Iron, similar to “Janus”, the two-faced Roman god can be toxic as it is essential. Disturbed Fe homeostasis may result in long-term consequences. This review considers the complex interplay and regulation of Fe with Ca, Mg, and selected trace elements, reflecting on the importance of Fe in selected diseases. The intestinal absorption and regulatory mechanisms governing systematic Fe homeostasis in relation to other elements, especially divalent ions, remain insufficiently explained. Numerous proteins including DMT1 (which imports Fe2+, Cu, Pb, and Ni), Cp, Hep, hephaestin (Cu is important in the structure), and Trf (binds Fe3+, Ni, and Zn) play crucial roles in mediating interactions among elements. Disruption in the absorption or tissue distribution of one element can change the homeostasis of other(s). Anemia, hemochromatosis, kidney disease, and carcinogenesis are among the diseases associated with disrupted Fe homeostasis, yet descriptions of the involvement of other elements in these conditions are scarce. Deficiencies in Cu, Mg, and Zn can lead to anemia due to their specific roles in hemoglobin synthesis. Depletion of Cp results in the accumulation of Fe in tissues. Hemochromatosis patients, who can experience complications such as liver cirrhosis and cancer if untreated, can also display elevated Pb and Cd concentrations when treated with bloodlettings. In kidney diseases, elevated Hep reduces Fe absorption and contributes to the development of anemia of chronic disease. Cd exposure and possible accumulation may complicate kidney disease. The interplay of elements forms a vicious circle in the onset of various diseases, making it challenging to discern cause and effect. The interaction of Fe with other elements is of particular concern in vulnerable populations, such as children and adolescents exposed to Pb and women of reproductive age exposed to Cd. Accordingly, any imbalance in Fe concentration and resulting disease should be viewed as a complex mechanism involving other elements and proteins. Today, many laboratories can measure most of these elements and proteins and thus give a better insight into the causes of the Fe imbalance. With such a comprehensive approach, it would be possible to achieve more effective treatment of the patient with improved and longer-term results.

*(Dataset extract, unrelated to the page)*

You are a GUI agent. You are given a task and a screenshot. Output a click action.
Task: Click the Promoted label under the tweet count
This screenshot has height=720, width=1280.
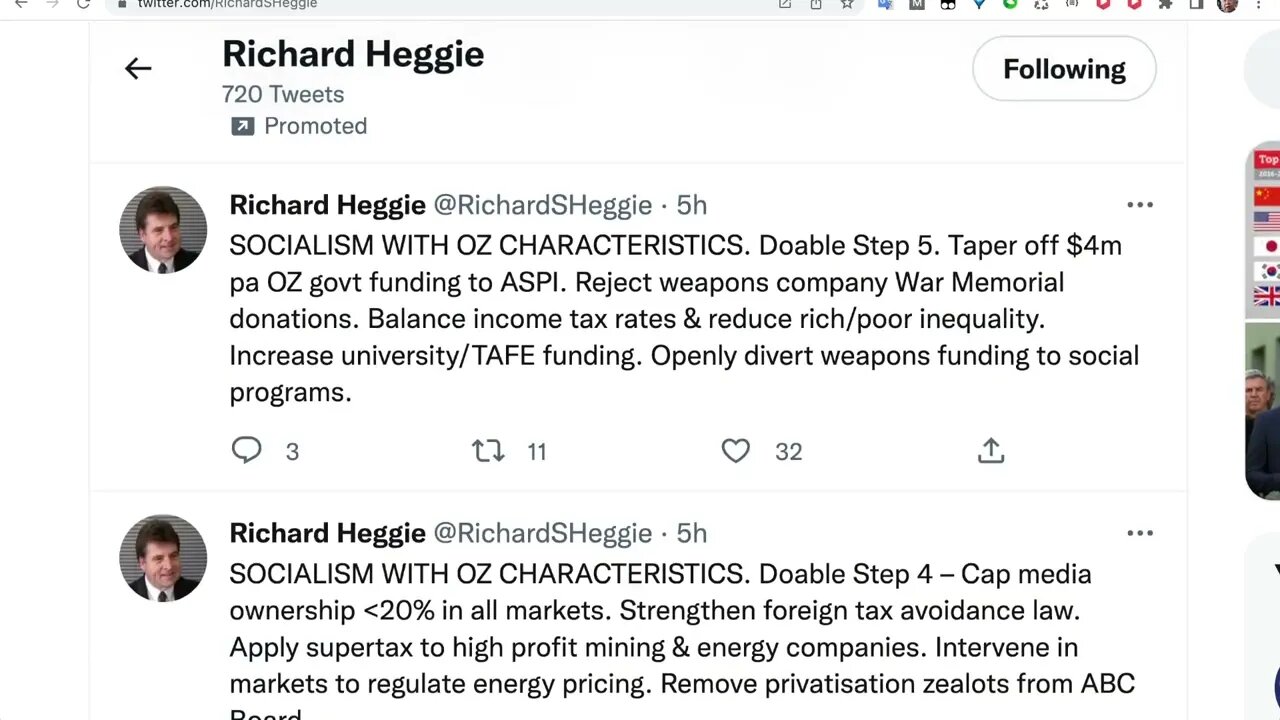(x=315, y=126)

Future research should focus on a thorough understanding of the proteins involved in intestinal absorption and tissue distribution of elements (DMT1, FPN1, Cp, Hep, hephaestin, Trf, and ferritin) and their interaction. Considering the diverse binding affinities of different elements to proteins, diverse sample types (full blood, serum, plasma, and urine) should be differentiated when measuring protein and element concentrations. Additionally, the approach to therapy, whether through dietary intake or supplements, is crucial in the treatment of long-term anemic patients (suggesting Ca and Mg supplementation). This review looks at a given limited number of elements influencing Fe metabolism, possible Fe interactions with other not here mentioned elements is an interesting topic for future research.